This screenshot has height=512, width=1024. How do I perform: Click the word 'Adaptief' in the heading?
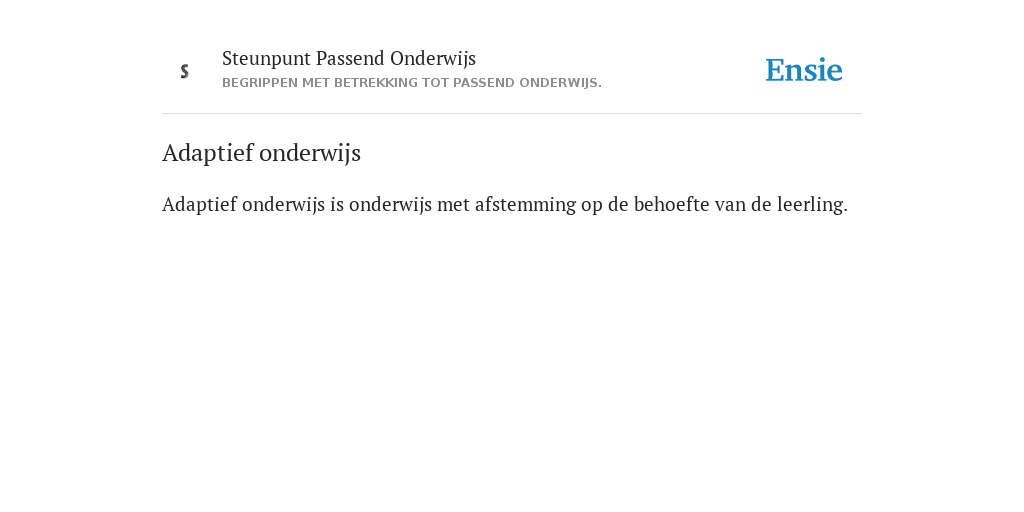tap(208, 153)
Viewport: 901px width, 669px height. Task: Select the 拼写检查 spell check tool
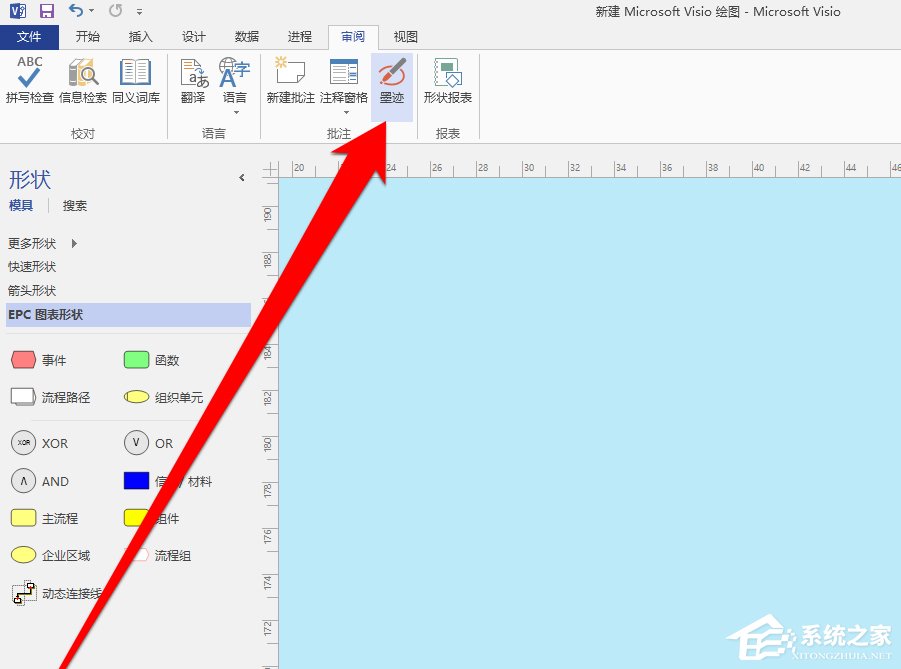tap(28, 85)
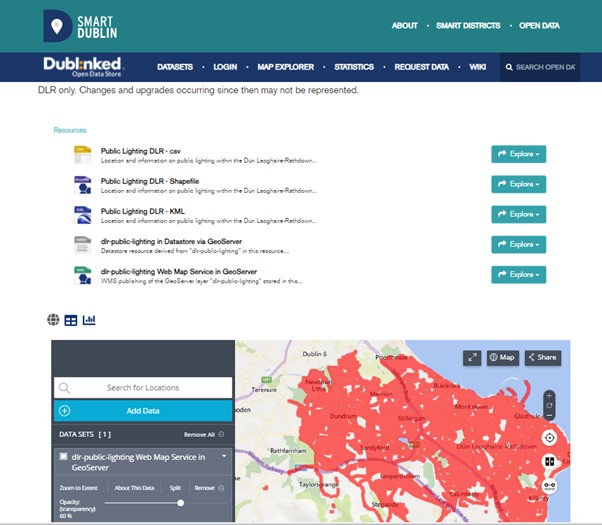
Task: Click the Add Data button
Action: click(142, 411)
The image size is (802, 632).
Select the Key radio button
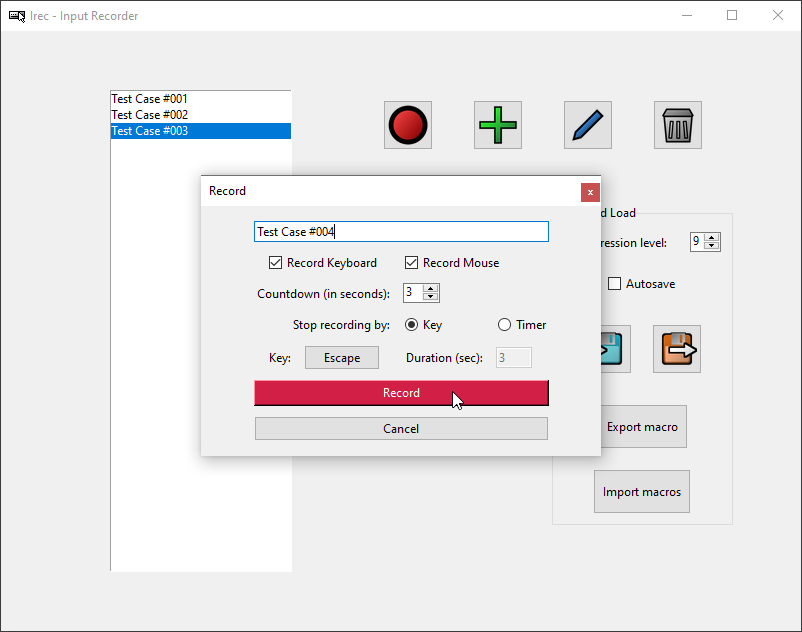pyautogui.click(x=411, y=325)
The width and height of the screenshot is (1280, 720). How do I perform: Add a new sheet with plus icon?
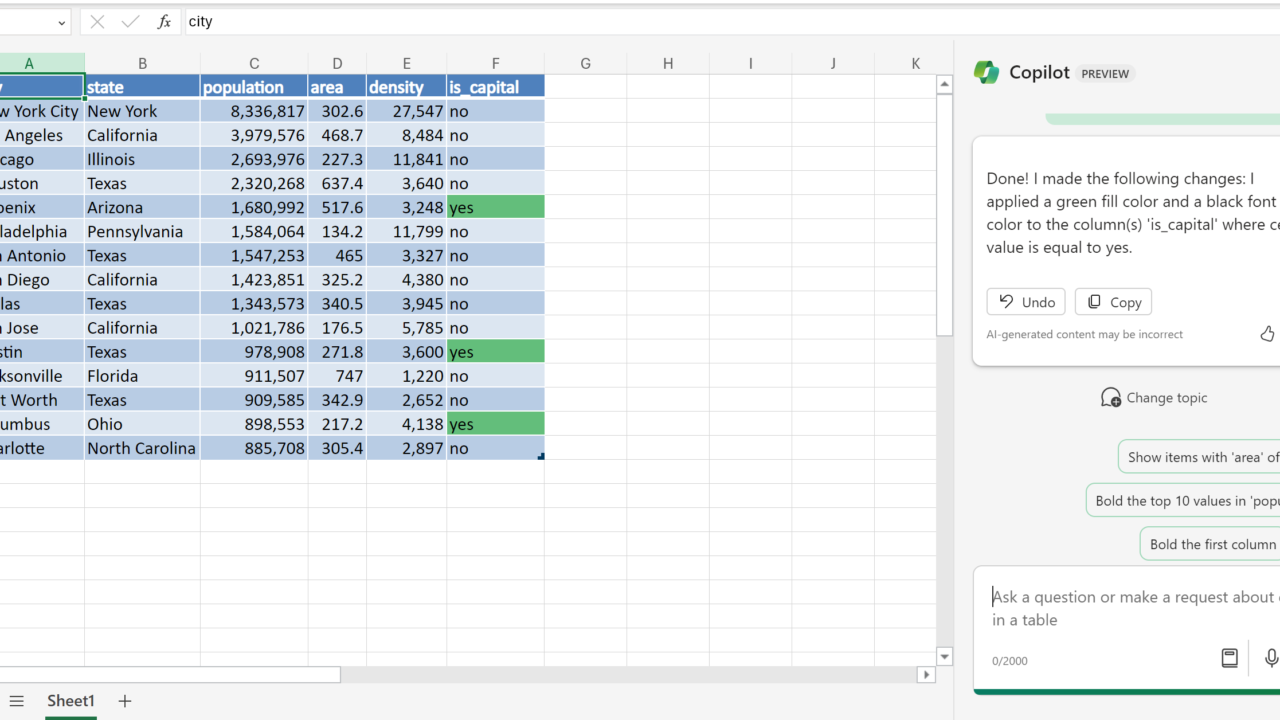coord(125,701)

Task requirements:
Apart from the images, every line above is to be given again exactly.

Your response:
This screenshot has height=512, width=1024. How do I perform: Click the word 'Adaptief' in the heading?
tap(208, 153)
Viewport: 901px width, 669px height. Task: Select the 拼写检查 spell check tool
tap(28, 85)
Task: Click the Add Data button
Action: click(142, 411)
The image size is (802, 632).
Select the Key radio button
pyautogui.click(x=411, y=325)
The width and height of the screenshot is (1280, 720). How do I perform: Add a new sheet with plus icon?
coord(125,701)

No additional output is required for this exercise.